Und dieses Gefühl habe nicht nur ich, das haben alle anderen auch, außer die, die nicht zu Herne halten, denen geht es genau umgekehrt, die haben plötzlich eine Heidenangst vor einem sagenhaften Schlag in die Magengrube, von dem sie sich tagelang nicht erholen werden, Angst vor der vollkommenen Demütigung, vor einem Sonntagabend in Apathie, vor einer Woche ohne den Sportteil ihrer Tageszeitung, weil sie den gar nicht mehr aufschlagen können, ohne dass alles noch einmal hochkommt und sie wieder an dieses Spiel denken müssen, das sie schon so schön verdrängt hatten.

—————

*GESTELLTE AUFGABE 1*:
Nenne sämtliche Dinge, vor denen laut Ausgangstext diejenigen Angst haben, die nicht zu Herne halten.
*GESTELLTE AUFGABE 2*:
Fasse den Ausgangstext in zwei Sätzen zusammen.
*GESTELLTE AUFGABE 3*:
Kopiere aus dem Ausgangstext wortgetreu den Abschnitt von „Und dieses Gefühl“ bis „schön verdrängt hatten.“.
Die Zeilen haben hiermit nichts zu tun.

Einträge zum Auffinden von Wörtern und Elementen
—————

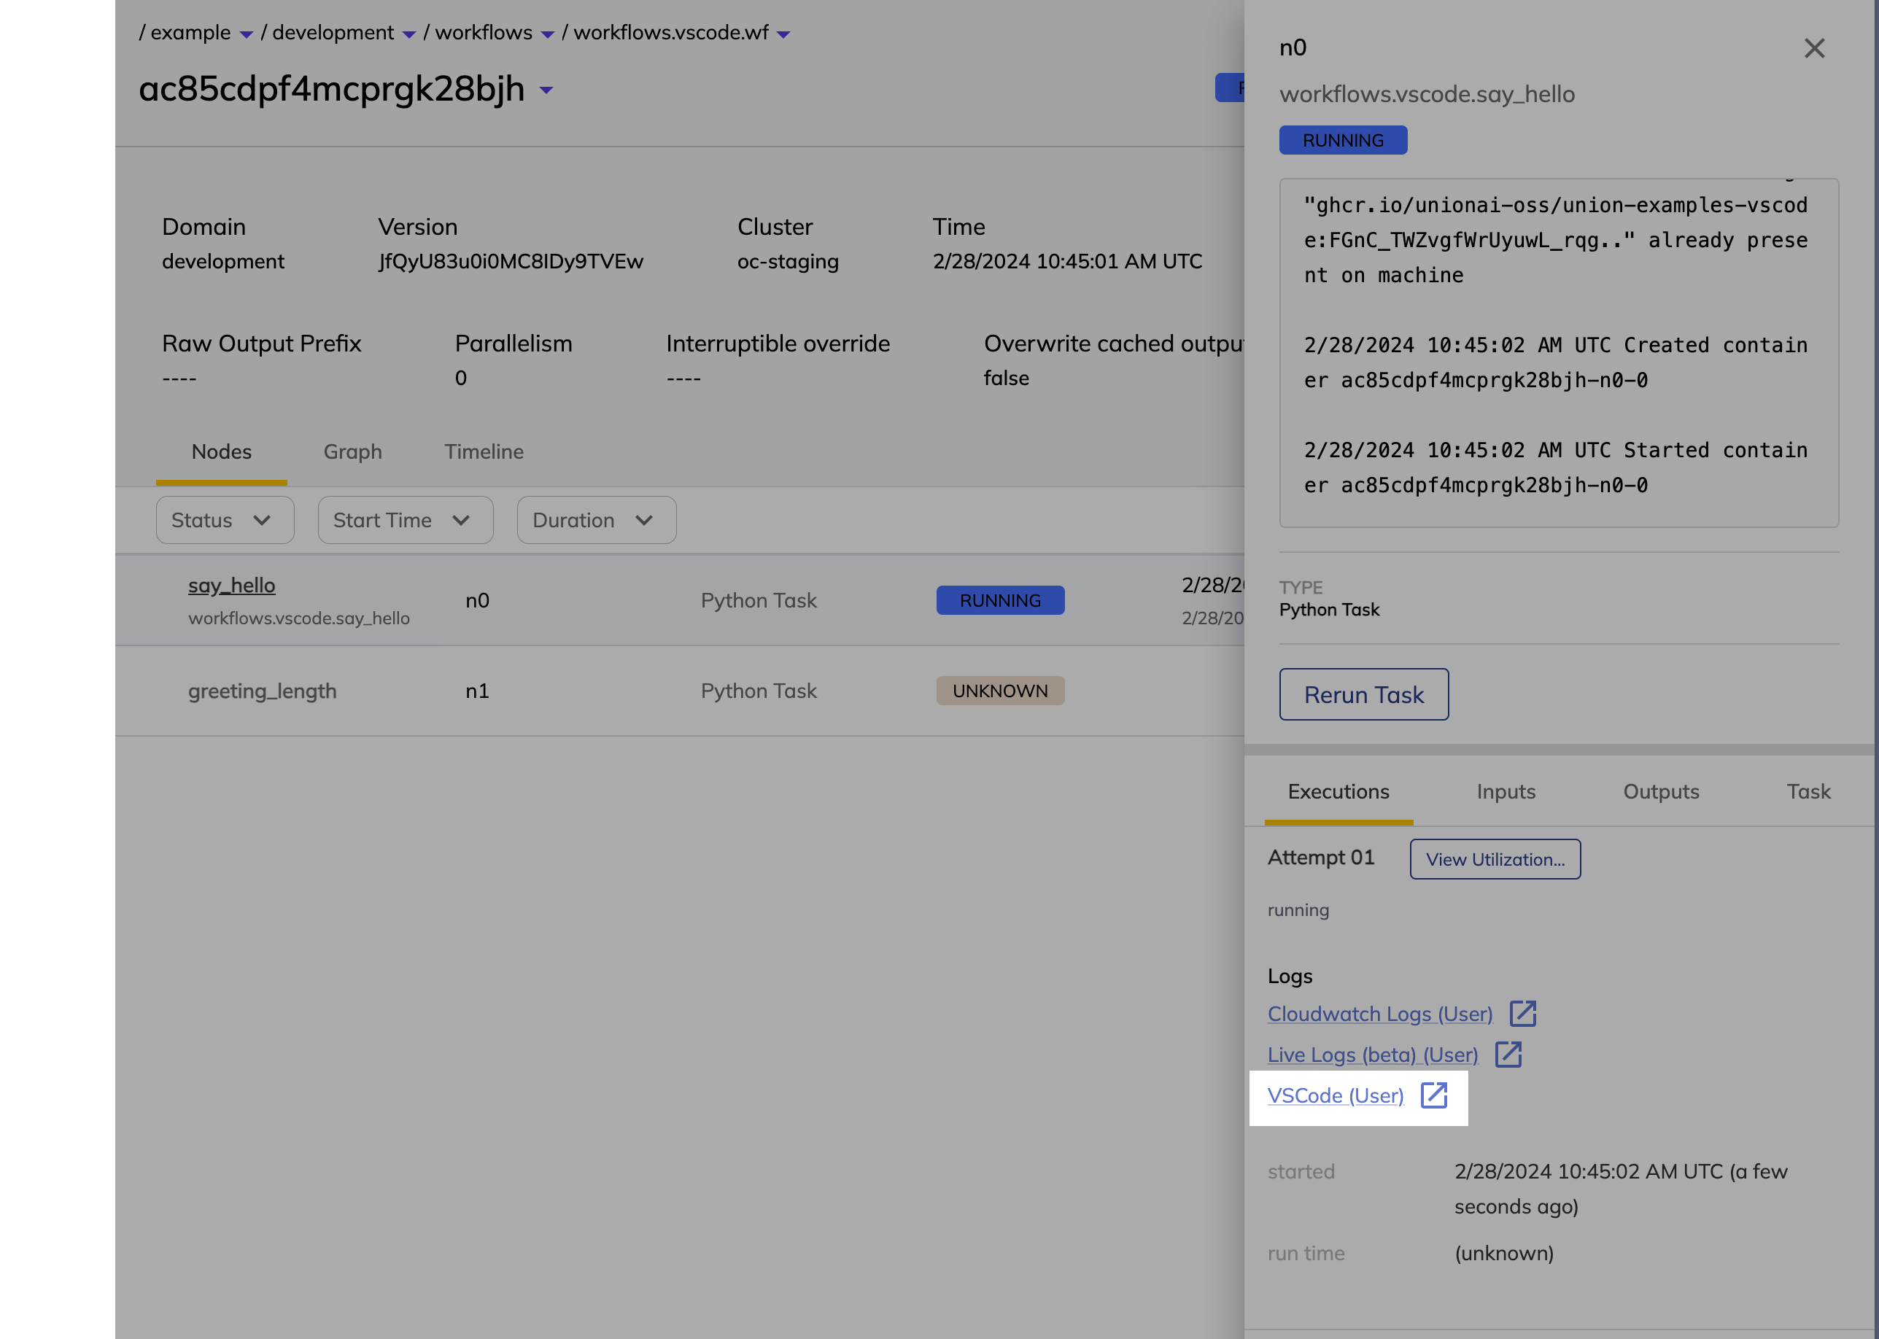Expand the workflows.vscode.wf breadcrumb dropdown
The width and height of the screenshot is (1879, 1339).
click(783, 35)
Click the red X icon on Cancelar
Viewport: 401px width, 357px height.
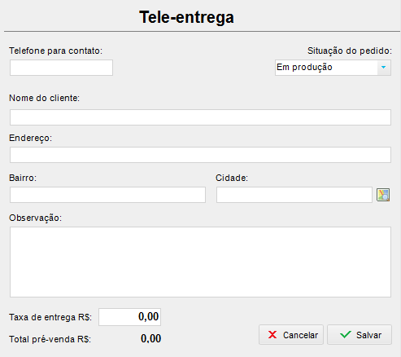272,335
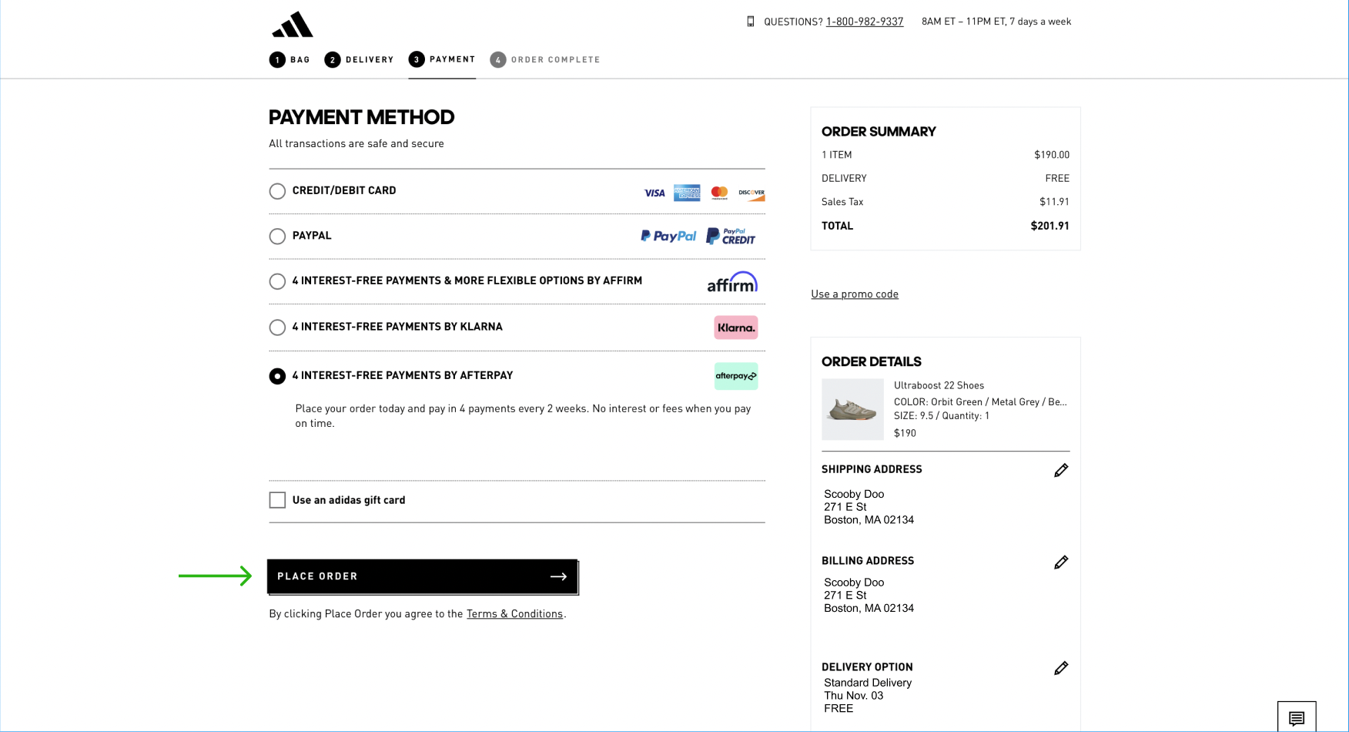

—————

*SCHRIFTLICHE LÖSUNG 1*:
- einem sagenhaften Schlag in die Magengrube, von dem sie sich tagelang nicht erholen werden
- der vollkommenen Demütigung
- einem Sonntagabend in Apathie
- einer Woche ohne den Sportteil ihrer Tageszeitung

*SCHRIFTLICHE LÖSUNG 2*:
Das beschriebene Gefühl teilen laut Ausgangstext alle anderen auch, nur nicht diejenigen, die nicht zu Herne halten, denn denen geht es genau umgekehrt. Sie haben plötzlich große Angst vor einem sagenhaften Schlag in die Magengrube, vor vollkommener Demütigung, vor einem Sonntagabend in Apathie und vor einer Woche ohne den Sportteil ihrer Tageszeitung, weil beim Aufschlagen sonst wieder das schon verdrängte Spiel hochkäme.

*SCHRIFTLICHE LÖSUNG 3*:
Und dieses Gefühl habe nicht nur ich, das haben alle anderen auch, außer die, die nicht zu Herne halten, denen geht es genau umgekehrt, die haben plötzlich eine Heidenangst vor einem sagenhaften Schlag in die Magengrube, von dem sie sich tagelang nicht erholen werden, Angst vor der vollkommenen Demütigung, vor einem Sonntagabend in Apathie, vor einer Woche ohne den Sportteil ihrer Tageszeitung, weil sie den gar nicht mehr aufschlagen können, ohne dass alles noch einmal hochkommt und sie wieder an dieses Spiel denken müssen, das sie schon so schön verdrängt hatten.